## Kutipan Dokumen
**********
Senin, 05 November 2007

Pembangunan mall dan rakyat kecil

PEMBANGUNAN MALL DAN RAKYAT KECIL
(Opini terhadap pembangunan mall di Bogor)
Oleh : Hasbulloh

Sungguh sangat menarik pernyataan dari Dr. Adi Sasono yang berbunyi “pembangunan artinya penggusuran orang kecil” ini penulis catat dari pernyataan beliau pada saat mengikuti Seminar Nasional UMKMK 2006 di Univ. Nusa Bangsa Bogor. Memang kalau kita mengamati secara seksama pembangunan yang dilakukan oleh pemerintah dan pihak pengembang dari sekian permasalahannya pasti selalu bersinggungan dengan rakyat kecil, baik sebagai pedagan tradisional, pemilik lahan maupun para penghuni yang dengan seenaknya mereka gusur.
Dalam hal ini penulis menyoroti arah kebijakan pembangunan di Bogor, terutama pembanguan mall dan pusat perbelanjaan yang smemakin marak. Setelah sekian tahun penulis tinggal di Bogor, ternyata telah banyak sekali perubahan yang dianggap sebagai pembangunan padahal merupakan penggusuran rakyat kecil.

Perkembangan Pembangunan Mall
Pada beberapa dekade terakhir, Bogor mengalami pertumbuhan yang pesat, selain menjadi penyangga Ibu Kota, secara historis Bogor telah menjadi menjadi tujuan wisata yang sejuk, nyaman dan indah dibandingkan dengan kota-kota lainnya itu karena adanya Kebun Raya Bogor, kawasan wisata puncak, Taman Safari Indonesia, dll. Selain tempat rekreasi, juga merupakan sentra penelitian bagi para ilmuwan lokal maupun manca Negara, terlihat dengan adanay pusat-pusat penelitian dan museum. Perkembangan akhir ini, dibangunnya pusat perdagangan dan perbelanjaan yang berkonsep mall atau plaza bahkan hypermarket. Hal ini terlihat dengan dibangunnya beberapa mall yang berskala besar sepanjang jalan protokol seperti, Ekaloka sari, Bogor Trade Mall (BTM) dan dalam tahap penyelesaian yaitu Bogor City Ceneter (BCC) dll.. Dari berbagai permasalahan pembangunan mall, tentu ada beberapa hal menarik yang memerlukan perhatian, setidaknya menjadi perhatian penulis. Pembangunan Bogor Trade Mall mislanya, yang sebelumnya merupakan sentra pasar tradisional dan pusat pencaharian masyarakat asli Bogor, ternyata para pedagang dengan serta merta dipindahkan ke tempat pinggiran yang belum tentu orang mau untuk berbelanja ke tempat itu karena tempatnya yang kurang strategis. Kemudian Pembangunan Bogor City Cenetr (BCC) mungkin visinya menjadi mall terdepan di Kota Bogor, karena memang letak yang paling depan dan dekat dengan terminal Baranang Siang dan Kebun Raya Bogor. Padahal pembangunan dan perluasan BCC ini melanggar Rencana Tata Ruang dan Wilayah (RTRW) Kota Bogor, karena di dalam RTRW bahwa area yang dipakai perluasan BCC itu diperuntukkan sebagai sarana pendidikan dan bukan sebagai sarana bisnis.
**********
[Catatan]
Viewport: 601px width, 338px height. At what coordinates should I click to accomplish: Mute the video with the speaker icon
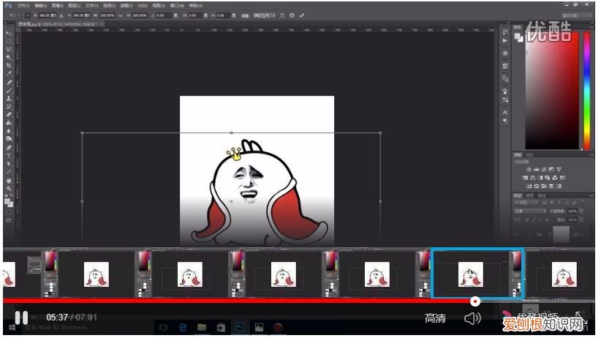472,318
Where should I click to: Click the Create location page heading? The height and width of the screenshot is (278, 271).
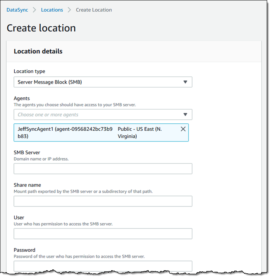pos(41,28)
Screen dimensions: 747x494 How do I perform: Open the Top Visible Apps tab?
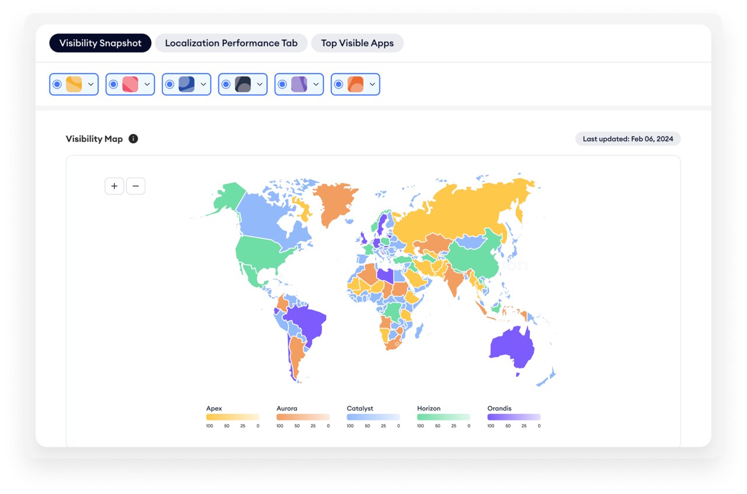357,43
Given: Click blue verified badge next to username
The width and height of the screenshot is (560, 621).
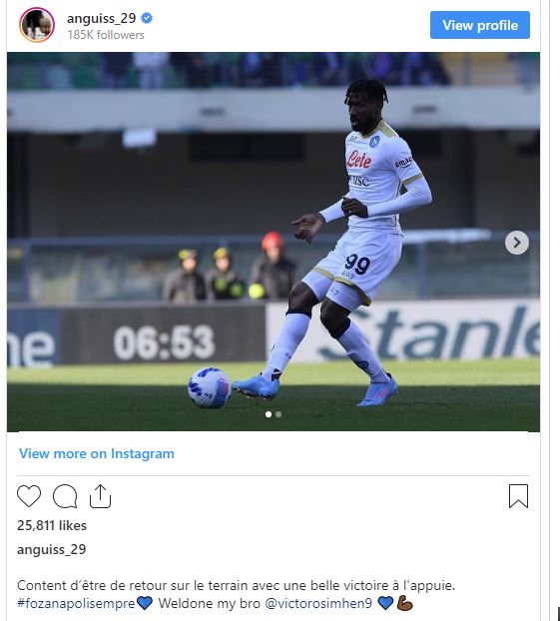Looking at the screenshot, I should tap(147, 18).
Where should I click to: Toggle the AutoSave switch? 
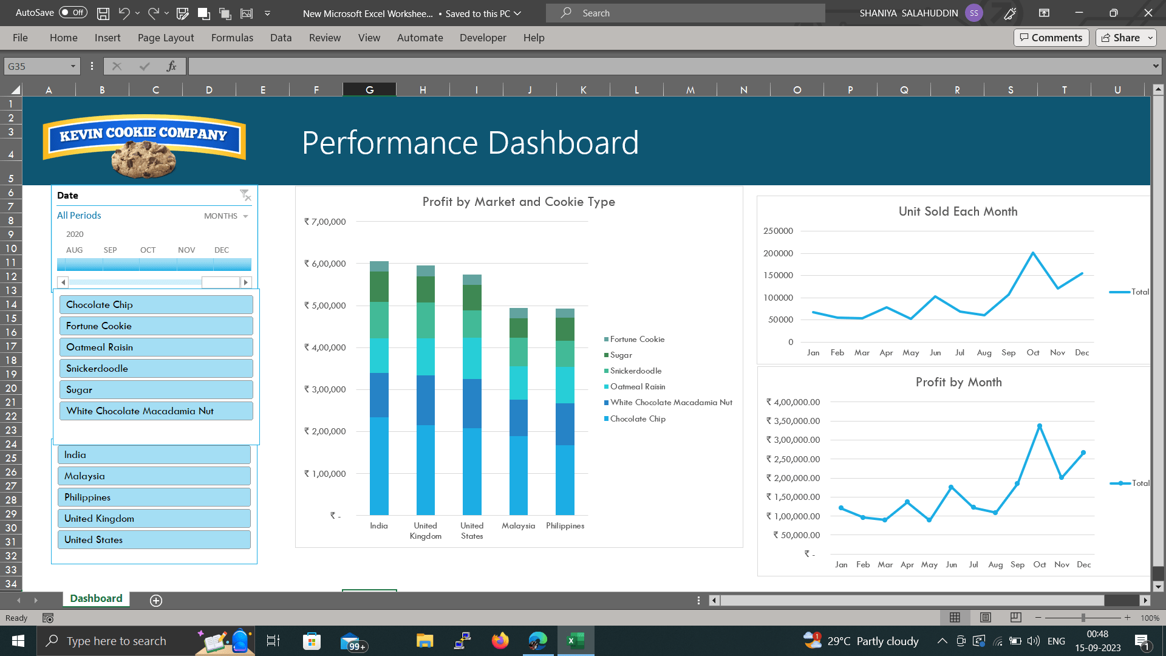pyautogui.click(x=73, y=13)
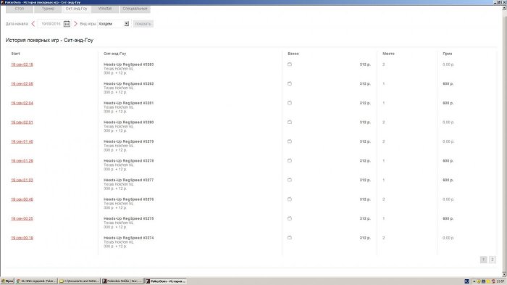Click buy-in ticket icon for game #0274

[x=290, y=238]
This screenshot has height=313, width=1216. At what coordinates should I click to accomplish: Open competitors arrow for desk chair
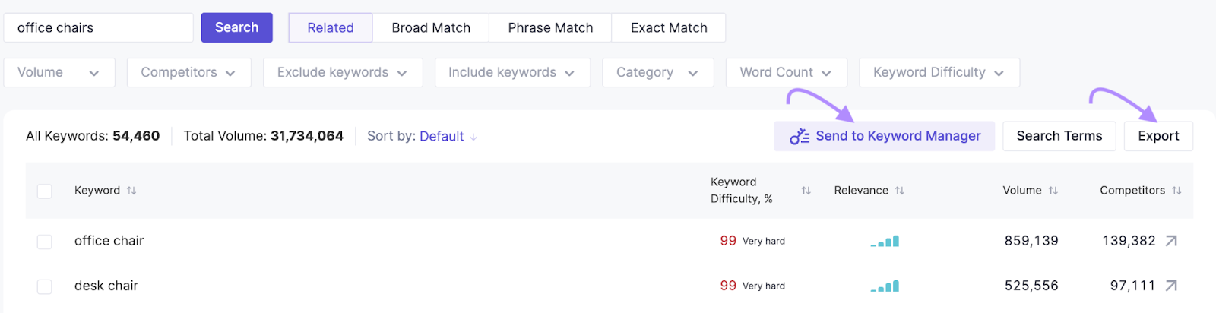coord(1171,286)
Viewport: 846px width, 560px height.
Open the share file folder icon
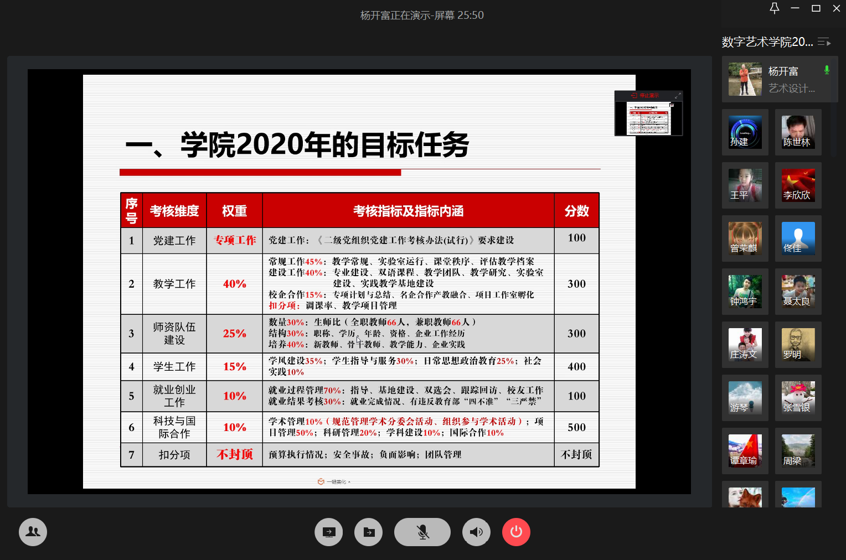(x=369, y=532)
**********
## Tugas yang Dikerjakan
A - Tuliskan kembali bagian teks opini tentang pembangunan mall di Bogor, mulai dari "Sungguh sangat menarik" dan berakhir pada "penggusuran rakyat kecil.", dengan menukar "penggusuran" menjadi "pengusiran".
B - Salin seluruh catatan pada Blok 1 tanpa perubahan, baris demi baris, dan jangan sertakan gambarnya.
Catatan tersebut sama sekali tidak berhubungan dengan teks opini.

## Kunci Jawaban
A -
Sungguh sangat menarik pernyataan dari Dr. Adi Sasono yang berbunyi “pembangunan artinya pengusiran orang kecil” ini penulis catat dari pernyataan beliau pada saat mengikuti Seminar Nasional UMKMK 2006 di Univ. Nusa Bangsa Bogor. Memang kalau kita mengamati secara seksama pembangunan yang dilakukan oleh pemerintah dan pihak pengembang dari sekian permasalahannya pasti selalu bersinggungan dengan rakyat kecil, baik sebagai pedagan tradisional, pemilik lahan maupun para penghuni yang dengan seenaknya mereka gusur.
Dalam hal ini penulis menyoroti arah kebijakan pembangunan di Bogor, terutama pembanguan mall dan pusat perbelanjaan yang smemakin marak. Setelah sekian tahun penulis tinggal di Bogor, ternyata telah banyak sekali perubahan yang dianggap sebagai pembangunan padahal merupakan pengusiran rakyat kecil.

B -
Viewport: 601px width, 338px height. At what coordinates should I click to accomplish: Mute the video with the speaker icon
472,318
Where should I click to: Click the Create location page heading? The height and width of the screenshot is (278, 271).
pos(41,28)
Screen dimensions: 747x494 How do I perform: Open the Top Visible Apps tab?
357,43
Given: Click blue verified badge next to username
The width and height of the screenshot is (560, 621).
Looking at the screenshot, I should tap(147, 18).
Where should I click to: Toggle the AutoSave switch? 
pyautogui.click(x=73, y=13)
Click buy-in ticket icon for game #0274

[x=290, y=238]
This screenshot has height=313, width=1216. At what coordinates should I click to accomplish: Open competitors arrow for desk chair
coord(1171,286)
Viewport: 846px width, 560px height.
Open the share file folder icon
(x=369, y=532)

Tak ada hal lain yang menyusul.